This has been a long post, and you're busy, but if you've read this far it's time for me to say thank you again for taking the time. I hope you'll help me out by contributing your thoughts to this piece of work, and I hope you stick around. Stay tuned.

Thursday, 24 September 2009

Bless my cotton socks I'm in the news...

I really must stop over-using that Teardrop Explodes quotation, but it's damn hard not to today. My plinth appearance has been reported in an actually rather wonderful piece in the local newspaper, the Sunderland Echo. I'm on page ten of the print edition - can't find any reference on the website, though, but I'm not too worried about that. They'll probably get it on there eventually, and if they don't at least the thing I feared happening - getting bumped to the website but not making it into print - didn't occur. It feels good seeing myself in the paper. Print gives things some kind of validation.

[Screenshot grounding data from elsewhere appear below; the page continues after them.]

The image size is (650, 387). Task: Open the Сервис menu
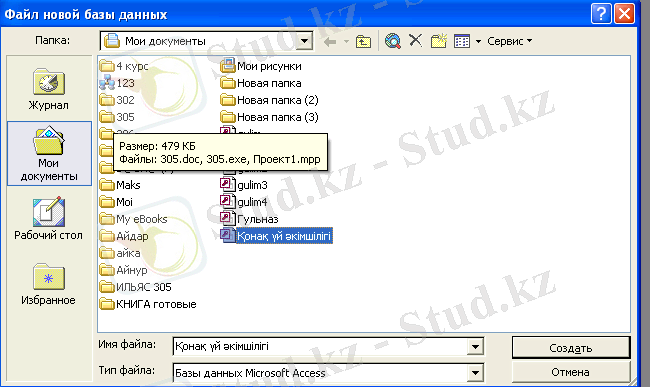509,41
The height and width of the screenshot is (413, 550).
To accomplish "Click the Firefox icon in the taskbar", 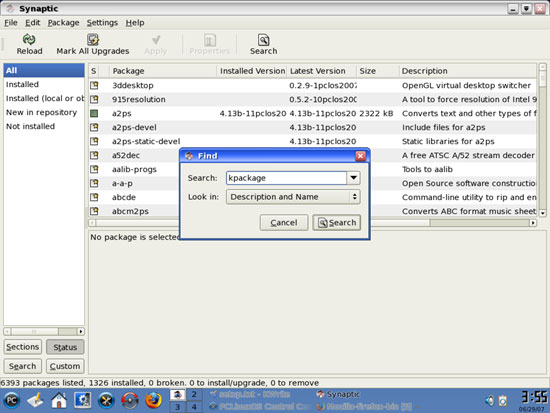I will click(x=153, y=400).
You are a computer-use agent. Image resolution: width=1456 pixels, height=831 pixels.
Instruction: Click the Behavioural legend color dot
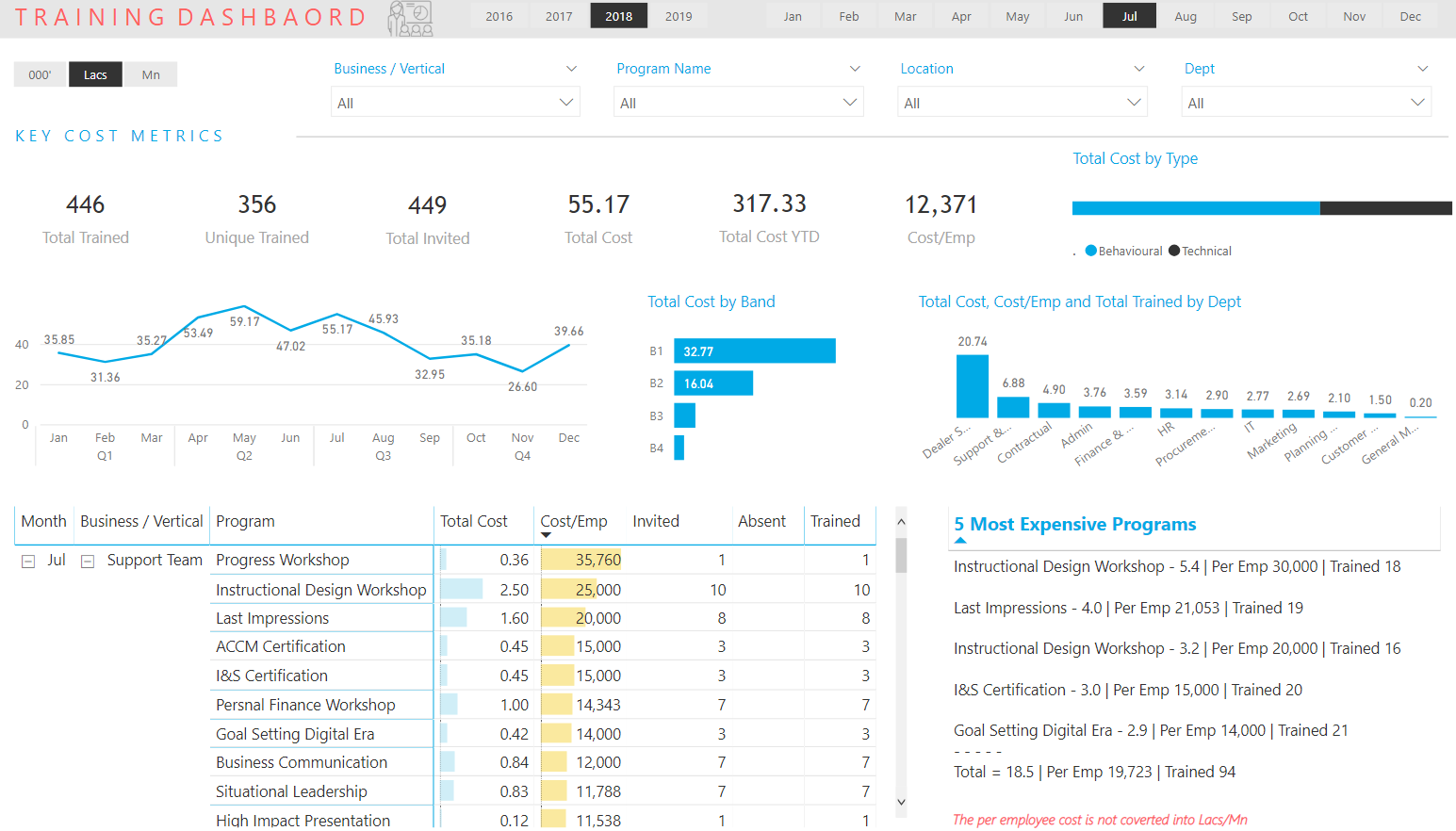[x=1091, y=251]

Despite my Sontag-esque musings yesterday, the accompanying photo came out rather well too, I think. I mean I've only glanced at it out of the corner of my eye, but it seems to make me look like a normal and respectable human being, so the photographer, Corrina, has done an extremely good job there.

News also arrives from the excellent Streetcake magazine, who have accepted a poem of mine for publication in their next issue. I was turned on to Streetcake - which sounds vaguely like a line you might hear in a Chris Morris spoof - by the blindingly fabulous Angela Readman, who suggested I send them some material when I was casting about for places to submit to as part of my clumsy, faltering attempts to get back on the poetry horse. And I'd be glad that she put me on to them even if they hadn't accepted my work, because theirs is a genuinely interesting publication, a poetry online mag that shows a commendable interest in using the fact that they publish to screen rather than page to take a more adventurous approach to the visual appearance of the work they publish. My poem, 'The Mechanics of the Scissorhold', will be published in issue 7, due soon, but there's a lot of interesting stuff to peruse at their site while you wait for it. Go read.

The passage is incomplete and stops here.